* [Document section]
February 2026

Message Passing Is Shared Mutable State

What Go, Java, and Erlang reveal about the state of concurrency

Something about the way we write concurrent programs has always felt wrong to me. When I pick up a new language and look at its concurrency model I get the same uneasy feeling. The APIs change, the terminology changes, but the underlying patterns look strangely familiar.

Maybe you’ve felt this too. The tools get better, the abstractions get nicer, but the core problem never seems to go away.

Any software developer who has tackled concurrency in a serious project has the battle scars of dealing with the pitfalls of multi-threaded and concurrent programs: the touchy, often clunky APIs and synchronization mechanisms, the dread of debugging data races and deadlocks, and the brain-bending non-locality of it all.

It’s taken me a while to understand what feels so off about them to the point I can articulate it, but I think I’m finally ready. Let’s start with a somewhat recent language: Go.

* [Exercises to complete]
(a) In the concurrency essay, which language does the author choose to start with?
(b) Repeat the passage of the concurrency essay that opens with the words containing "Any software developer" and closes with "recent language: Go.".
The records that come next are drawn from a separate source.

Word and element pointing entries
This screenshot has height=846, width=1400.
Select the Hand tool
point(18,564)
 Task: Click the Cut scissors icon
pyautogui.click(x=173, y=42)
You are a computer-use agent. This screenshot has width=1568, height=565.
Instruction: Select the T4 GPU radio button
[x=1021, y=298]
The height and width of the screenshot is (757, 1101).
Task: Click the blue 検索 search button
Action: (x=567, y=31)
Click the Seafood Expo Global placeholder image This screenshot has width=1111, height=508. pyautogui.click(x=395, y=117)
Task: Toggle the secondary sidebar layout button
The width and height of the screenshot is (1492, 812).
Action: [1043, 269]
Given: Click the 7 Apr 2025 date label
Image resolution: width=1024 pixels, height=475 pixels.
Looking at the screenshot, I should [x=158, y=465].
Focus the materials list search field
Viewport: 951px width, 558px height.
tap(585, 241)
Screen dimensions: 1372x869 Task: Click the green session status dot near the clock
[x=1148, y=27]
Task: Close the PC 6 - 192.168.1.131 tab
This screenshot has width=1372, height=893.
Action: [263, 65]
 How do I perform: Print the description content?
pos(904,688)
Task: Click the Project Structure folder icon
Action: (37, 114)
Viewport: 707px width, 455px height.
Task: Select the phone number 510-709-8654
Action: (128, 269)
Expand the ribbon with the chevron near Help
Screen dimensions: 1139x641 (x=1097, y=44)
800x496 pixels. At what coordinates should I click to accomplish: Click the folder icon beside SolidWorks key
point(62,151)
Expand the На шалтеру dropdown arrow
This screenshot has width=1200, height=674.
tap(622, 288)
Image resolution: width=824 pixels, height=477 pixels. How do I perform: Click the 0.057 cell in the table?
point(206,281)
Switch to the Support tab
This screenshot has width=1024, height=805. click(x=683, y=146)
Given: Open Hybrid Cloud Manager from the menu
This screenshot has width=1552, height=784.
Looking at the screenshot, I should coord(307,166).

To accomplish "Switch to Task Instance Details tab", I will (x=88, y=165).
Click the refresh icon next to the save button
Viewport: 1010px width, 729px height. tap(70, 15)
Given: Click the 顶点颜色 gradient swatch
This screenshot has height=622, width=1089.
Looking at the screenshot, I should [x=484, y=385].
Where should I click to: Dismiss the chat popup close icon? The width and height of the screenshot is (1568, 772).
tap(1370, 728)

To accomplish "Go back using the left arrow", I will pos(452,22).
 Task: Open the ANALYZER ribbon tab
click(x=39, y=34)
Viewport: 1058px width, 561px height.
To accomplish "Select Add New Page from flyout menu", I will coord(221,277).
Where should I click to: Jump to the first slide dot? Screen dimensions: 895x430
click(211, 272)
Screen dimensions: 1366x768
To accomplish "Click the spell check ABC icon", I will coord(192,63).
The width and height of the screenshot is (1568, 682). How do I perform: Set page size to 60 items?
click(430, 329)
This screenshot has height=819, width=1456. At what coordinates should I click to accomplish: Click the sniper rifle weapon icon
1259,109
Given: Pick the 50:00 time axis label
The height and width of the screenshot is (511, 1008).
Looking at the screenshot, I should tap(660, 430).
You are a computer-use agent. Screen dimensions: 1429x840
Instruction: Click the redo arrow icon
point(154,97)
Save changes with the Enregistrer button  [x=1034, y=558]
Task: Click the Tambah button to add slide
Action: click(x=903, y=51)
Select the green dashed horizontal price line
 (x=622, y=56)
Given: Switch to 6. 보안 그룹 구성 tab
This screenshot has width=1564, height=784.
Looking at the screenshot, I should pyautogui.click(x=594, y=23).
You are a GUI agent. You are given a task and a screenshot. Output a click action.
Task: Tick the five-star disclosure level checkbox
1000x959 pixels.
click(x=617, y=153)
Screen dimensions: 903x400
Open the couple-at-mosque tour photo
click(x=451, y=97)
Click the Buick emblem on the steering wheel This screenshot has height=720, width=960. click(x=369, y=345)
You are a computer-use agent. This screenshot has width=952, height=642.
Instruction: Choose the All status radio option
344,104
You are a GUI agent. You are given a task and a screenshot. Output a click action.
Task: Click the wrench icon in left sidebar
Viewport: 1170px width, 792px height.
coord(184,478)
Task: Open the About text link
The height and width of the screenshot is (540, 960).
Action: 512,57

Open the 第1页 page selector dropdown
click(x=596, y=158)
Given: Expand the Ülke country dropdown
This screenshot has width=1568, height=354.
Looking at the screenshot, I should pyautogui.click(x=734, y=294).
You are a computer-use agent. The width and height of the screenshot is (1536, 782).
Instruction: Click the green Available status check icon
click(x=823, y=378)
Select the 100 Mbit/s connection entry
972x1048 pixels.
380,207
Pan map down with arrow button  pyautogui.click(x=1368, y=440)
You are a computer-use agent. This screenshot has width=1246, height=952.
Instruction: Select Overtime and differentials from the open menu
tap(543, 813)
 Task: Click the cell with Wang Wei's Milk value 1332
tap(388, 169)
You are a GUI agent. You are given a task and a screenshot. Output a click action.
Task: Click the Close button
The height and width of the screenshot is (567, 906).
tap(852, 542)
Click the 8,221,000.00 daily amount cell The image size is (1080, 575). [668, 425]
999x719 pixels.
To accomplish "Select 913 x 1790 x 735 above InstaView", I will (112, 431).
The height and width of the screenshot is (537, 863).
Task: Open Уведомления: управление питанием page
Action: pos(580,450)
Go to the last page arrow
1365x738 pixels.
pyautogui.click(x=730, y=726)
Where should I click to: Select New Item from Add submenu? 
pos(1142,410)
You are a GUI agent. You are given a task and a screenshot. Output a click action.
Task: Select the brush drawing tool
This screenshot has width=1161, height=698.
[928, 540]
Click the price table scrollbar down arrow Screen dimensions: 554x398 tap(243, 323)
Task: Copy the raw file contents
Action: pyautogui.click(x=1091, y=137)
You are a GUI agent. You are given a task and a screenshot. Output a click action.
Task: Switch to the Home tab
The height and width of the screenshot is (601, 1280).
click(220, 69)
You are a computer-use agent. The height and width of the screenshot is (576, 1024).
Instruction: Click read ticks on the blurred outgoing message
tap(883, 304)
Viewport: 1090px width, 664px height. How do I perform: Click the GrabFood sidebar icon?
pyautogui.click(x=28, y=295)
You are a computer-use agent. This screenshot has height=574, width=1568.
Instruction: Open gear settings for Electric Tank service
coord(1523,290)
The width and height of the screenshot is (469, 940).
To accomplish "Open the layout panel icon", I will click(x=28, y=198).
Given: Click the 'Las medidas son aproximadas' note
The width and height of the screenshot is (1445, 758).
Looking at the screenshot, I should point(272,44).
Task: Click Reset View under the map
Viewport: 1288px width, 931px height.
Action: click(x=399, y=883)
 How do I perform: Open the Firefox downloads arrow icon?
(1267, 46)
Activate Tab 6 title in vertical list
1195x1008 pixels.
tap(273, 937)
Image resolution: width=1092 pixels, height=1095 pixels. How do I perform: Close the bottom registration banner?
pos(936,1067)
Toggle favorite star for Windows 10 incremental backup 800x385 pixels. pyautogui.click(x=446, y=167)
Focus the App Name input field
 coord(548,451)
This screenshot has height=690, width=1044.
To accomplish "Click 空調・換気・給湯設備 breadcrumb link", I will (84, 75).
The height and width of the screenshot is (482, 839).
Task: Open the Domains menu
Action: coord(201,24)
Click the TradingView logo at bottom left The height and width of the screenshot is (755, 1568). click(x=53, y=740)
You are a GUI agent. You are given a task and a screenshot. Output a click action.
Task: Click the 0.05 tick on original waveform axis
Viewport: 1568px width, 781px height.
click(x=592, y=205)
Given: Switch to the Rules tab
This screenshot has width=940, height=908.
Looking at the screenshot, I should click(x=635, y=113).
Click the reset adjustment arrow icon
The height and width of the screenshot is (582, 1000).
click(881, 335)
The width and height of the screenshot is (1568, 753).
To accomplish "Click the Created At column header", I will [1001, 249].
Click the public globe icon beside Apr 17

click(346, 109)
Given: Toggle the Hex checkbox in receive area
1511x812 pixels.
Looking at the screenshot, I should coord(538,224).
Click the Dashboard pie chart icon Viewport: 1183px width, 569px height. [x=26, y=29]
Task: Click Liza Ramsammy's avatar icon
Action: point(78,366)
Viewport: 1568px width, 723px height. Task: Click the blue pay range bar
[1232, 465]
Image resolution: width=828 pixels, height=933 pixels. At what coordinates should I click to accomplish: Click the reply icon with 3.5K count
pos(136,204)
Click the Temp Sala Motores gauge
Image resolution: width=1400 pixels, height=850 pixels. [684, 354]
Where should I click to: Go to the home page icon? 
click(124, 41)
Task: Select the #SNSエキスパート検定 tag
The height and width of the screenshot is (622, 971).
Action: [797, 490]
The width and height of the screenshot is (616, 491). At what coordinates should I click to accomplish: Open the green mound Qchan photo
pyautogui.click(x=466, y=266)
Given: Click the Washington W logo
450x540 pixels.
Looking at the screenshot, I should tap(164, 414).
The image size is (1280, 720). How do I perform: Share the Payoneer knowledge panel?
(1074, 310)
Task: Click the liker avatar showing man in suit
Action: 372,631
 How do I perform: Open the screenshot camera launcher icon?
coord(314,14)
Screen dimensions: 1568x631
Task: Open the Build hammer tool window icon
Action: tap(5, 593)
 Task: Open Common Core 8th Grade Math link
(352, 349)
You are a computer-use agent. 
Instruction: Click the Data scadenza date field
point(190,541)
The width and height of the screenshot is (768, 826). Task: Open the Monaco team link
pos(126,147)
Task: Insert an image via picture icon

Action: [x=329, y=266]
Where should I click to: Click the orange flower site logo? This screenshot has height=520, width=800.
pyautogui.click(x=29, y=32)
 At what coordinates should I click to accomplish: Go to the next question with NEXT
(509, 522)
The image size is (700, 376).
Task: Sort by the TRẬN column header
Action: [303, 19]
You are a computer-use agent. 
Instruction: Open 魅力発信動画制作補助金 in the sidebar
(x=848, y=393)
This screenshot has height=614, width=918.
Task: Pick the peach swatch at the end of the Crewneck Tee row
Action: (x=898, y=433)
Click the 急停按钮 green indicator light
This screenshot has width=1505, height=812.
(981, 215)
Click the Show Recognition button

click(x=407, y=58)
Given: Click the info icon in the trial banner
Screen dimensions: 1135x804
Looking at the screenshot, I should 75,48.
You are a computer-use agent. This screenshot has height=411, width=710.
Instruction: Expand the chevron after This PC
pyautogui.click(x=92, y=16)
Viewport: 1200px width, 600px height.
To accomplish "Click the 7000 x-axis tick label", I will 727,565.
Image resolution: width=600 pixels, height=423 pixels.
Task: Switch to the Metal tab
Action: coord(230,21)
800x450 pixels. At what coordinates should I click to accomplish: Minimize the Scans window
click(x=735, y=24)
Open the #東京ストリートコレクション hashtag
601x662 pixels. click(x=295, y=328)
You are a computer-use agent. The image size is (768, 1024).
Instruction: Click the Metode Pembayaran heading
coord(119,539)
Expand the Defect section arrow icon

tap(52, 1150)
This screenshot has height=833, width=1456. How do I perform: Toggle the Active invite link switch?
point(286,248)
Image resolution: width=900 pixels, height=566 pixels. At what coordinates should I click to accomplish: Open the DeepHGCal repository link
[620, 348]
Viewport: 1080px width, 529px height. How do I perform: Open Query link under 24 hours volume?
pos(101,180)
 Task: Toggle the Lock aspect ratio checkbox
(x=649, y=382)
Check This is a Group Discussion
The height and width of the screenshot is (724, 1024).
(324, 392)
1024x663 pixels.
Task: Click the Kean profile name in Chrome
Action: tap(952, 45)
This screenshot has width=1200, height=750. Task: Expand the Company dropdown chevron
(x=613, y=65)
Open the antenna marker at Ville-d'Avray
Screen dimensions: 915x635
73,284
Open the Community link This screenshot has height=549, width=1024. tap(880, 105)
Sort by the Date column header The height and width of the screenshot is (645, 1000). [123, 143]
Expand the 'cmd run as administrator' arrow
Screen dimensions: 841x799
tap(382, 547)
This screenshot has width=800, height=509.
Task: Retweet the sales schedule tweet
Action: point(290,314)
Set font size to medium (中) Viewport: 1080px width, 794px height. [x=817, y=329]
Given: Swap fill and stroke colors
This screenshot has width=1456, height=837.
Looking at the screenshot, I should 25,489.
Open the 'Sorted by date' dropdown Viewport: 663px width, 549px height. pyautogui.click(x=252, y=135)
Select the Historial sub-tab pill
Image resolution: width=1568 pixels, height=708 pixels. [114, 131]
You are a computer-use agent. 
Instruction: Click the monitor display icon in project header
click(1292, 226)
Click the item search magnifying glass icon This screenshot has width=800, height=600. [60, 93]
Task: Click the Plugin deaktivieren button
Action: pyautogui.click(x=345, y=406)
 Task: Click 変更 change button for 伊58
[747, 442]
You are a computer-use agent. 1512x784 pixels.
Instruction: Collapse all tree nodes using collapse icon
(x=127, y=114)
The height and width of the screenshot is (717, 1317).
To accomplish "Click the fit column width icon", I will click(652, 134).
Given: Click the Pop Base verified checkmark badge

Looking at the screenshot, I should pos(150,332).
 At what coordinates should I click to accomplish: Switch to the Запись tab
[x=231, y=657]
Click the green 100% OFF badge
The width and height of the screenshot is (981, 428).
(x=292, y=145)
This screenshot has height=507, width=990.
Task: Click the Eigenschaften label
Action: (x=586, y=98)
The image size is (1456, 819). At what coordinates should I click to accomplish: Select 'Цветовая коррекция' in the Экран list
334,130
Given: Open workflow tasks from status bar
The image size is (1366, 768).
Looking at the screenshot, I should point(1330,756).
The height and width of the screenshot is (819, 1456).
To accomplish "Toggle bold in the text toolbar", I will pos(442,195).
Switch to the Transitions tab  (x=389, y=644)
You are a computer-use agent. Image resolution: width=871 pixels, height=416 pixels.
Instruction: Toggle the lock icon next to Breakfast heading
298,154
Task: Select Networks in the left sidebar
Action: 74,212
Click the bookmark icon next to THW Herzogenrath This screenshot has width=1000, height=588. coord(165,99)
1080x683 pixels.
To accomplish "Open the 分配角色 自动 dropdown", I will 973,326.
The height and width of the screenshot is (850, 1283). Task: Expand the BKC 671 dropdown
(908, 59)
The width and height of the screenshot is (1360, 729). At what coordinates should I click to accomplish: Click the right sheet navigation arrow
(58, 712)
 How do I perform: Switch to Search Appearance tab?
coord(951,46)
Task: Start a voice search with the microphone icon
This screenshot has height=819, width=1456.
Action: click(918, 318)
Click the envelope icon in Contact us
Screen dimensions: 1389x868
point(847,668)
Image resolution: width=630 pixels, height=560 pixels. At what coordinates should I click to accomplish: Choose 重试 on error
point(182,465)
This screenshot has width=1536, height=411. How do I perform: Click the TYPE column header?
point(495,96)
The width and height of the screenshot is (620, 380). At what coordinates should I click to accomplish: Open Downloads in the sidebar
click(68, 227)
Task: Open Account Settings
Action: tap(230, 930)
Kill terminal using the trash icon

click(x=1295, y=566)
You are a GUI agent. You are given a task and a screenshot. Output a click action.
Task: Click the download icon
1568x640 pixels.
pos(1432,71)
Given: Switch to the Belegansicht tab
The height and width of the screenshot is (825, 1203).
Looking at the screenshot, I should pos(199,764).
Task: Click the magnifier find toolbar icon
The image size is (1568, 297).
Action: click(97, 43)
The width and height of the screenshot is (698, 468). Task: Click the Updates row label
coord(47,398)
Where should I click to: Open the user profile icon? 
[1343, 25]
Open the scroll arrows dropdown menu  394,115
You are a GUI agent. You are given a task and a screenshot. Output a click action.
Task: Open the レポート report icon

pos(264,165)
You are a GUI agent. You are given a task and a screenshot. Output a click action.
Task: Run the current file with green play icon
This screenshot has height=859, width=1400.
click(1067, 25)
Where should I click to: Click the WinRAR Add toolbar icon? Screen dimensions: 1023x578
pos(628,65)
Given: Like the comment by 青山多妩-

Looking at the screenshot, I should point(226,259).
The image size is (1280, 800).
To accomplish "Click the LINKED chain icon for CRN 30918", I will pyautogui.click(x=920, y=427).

* [Worked answers]
(a) Go

(b)
Any software developer who has tackled concurrency in a serious project has the battle scars of dealing with the pitfalls of multi-threaded and concurrent programs: the touchy, often clunky APIs and synchronization mechanisms, the dread of debugging data races and deadlocks, and the brain-bending non-locality of it all.

It’s taken me a while to understand what feels so off about them to the point I can articulate it, but I think I’m finally ready. Let’s start with a somewhat recent language: Go.